The HMPV monoclonal antibody specifically binds to CD227 which is also known as Mucin-1 (MUC1). A major form of CD227 is expressed as a type I transmembrane glycoprotein. CD227 belongs to the epithelial mucin family whose members are heavily O-glycosylated and characterized by high molecular weight, and an amino acid composition rich in serine, threonine, proline, and glycine. CD227 is variably expressed on the surfaces of normal and malignant glandular and ductal epithelial cells, and some hematopoietic cell lineages including subsets of T cells, B cells, monocytes and dendritic cells. Soluble forms of CD227 may arise by shedding from the cell surface or by secretion of forms derived from alternative RNA splicing. The HMPV antibody binds to the core peptide of the MUC1 protein. The core protein contains a domain of 20 amino-acid tandem repeats which function as multiple epitopes for this monoclonal antibody. Incomplete glycosylation of some tumor-associated mucins may lead to variable unmasking of the multiple peptide epitopes leading to the observed differences in immunostaining intensities between cells from normal and malignant tissues. CD227 plays roles in the provision of protective barrier function, the regulation of cellular adhesion, and the transduction of multiple signal pathways.

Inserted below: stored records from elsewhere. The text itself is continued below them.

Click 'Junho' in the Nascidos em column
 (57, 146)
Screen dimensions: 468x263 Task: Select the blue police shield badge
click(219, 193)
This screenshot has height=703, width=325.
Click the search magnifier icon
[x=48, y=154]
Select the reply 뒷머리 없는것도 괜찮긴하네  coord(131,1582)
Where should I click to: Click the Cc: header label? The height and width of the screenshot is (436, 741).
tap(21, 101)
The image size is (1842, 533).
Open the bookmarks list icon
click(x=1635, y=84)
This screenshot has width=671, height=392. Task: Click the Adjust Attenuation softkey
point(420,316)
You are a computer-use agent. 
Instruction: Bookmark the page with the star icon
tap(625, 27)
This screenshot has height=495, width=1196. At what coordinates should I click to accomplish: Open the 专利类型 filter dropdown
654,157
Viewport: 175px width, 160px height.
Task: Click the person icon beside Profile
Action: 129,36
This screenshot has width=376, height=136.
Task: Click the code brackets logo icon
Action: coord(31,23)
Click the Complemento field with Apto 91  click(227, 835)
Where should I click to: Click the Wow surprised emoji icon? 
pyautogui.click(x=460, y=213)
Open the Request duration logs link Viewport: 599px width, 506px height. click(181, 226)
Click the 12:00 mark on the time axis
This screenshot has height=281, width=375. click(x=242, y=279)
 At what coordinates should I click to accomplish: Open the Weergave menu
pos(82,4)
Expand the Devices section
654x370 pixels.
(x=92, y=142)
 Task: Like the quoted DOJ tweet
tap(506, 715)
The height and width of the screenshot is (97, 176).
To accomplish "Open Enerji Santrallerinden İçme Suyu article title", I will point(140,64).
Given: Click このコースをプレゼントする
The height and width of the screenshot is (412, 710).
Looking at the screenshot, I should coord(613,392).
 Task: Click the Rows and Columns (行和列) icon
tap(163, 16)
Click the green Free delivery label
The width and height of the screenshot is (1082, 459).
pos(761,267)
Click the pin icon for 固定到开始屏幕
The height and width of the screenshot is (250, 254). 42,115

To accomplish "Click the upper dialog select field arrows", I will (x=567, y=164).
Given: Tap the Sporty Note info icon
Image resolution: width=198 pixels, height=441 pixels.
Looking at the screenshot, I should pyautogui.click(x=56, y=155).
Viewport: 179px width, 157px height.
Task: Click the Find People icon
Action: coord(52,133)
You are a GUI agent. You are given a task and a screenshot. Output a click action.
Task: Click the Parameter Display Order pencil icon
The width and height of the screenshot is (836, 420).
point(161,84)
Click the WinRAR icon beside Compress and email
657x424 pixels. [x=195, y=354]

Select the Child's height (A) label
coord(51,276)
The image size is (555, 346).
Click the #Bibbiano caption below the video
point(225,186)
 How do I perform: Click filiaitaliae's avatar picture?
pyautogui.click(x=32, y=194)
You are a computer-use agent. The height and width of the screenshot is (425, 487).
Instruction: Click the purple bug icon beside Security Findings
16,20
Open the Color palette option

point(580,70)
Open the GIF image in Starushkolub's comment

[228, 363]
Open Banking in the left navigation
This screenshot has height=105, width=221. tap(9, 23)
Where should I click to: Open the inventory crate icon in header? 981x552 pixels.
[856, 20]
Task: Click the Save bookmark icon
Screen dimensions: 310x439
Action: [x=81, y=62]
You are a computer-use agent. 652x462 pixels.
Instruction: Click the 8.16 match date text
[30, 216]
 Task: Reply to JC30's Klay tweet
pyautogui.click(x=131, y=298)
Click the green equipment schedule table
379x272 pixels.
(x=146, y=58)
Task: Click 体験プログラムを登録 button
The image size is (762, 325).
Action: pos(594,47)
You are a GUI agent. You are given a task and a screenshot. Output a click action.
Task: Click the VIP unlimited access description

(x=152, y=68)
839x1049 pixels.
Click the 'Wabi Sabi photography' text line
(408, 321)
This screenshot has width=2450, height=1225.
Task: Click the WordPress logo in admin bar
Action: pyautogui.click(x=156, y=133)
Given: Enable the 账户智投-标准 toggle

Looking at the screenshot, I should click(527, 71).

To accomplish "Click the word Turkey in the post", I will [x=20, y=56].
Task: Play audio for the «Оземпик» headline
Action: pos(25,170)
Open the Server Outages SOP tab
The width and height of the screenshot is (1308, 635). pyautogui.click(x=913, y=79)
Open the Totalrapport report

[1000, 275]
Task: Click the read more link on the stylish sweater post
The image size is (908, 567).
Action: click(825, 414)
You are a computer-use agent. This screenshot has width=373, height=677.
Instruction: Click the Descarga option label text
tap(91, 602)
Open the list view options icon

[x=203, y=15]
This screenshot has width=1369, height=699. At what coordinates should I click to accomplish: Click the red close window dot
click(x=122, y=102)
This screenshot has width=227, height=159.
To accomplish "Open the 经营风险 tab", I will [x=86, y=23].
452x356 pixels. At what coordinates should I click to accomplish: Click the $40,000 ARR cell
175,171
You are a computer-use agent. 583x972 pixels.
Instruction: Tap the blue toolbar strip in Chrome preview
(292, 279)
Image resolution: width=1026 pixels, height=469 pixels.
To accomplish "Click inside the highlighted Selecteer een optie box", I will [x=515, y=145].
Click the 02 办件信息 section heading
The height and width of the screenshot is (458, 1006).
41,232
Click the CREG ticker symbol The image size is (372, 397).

The antibody was conjugated to BD Horizon™ BUV661 which is part of the BD Horizon Brilliant™ Ultraviolet family of dyes. This dye is a tandem fluorochrome of BD Horizon BUV395 with an Ex Max of 348-nm and an acceptor dye with an Em Max at 661-nm. BD Horizon Brilliant BUV661 can be excited by the ultraviolet laser (355 nm) and detected with a 670/25 filter and a 630 nm LP. Due to cross laser excitation of this dye, there may be significant spillover into channels detecting APC-like emissions (eg, 670/25-nm filter).
Due to spectral differences between labeled cells and beads, using BD™ CompBeads can result in incorrect spillover values when used with BD Horizon BUV661 reagents. Therefore, the use of BD CompBeads or BD CompBeads Plus to determine spillover values for these reagents is not recommended. Different BUV661 reagents (eg, CD4 vs. CD45) can have slightly different fluorescence spillover therefore, it may also be necessary to use clone-specific compensation controls when using these reagents.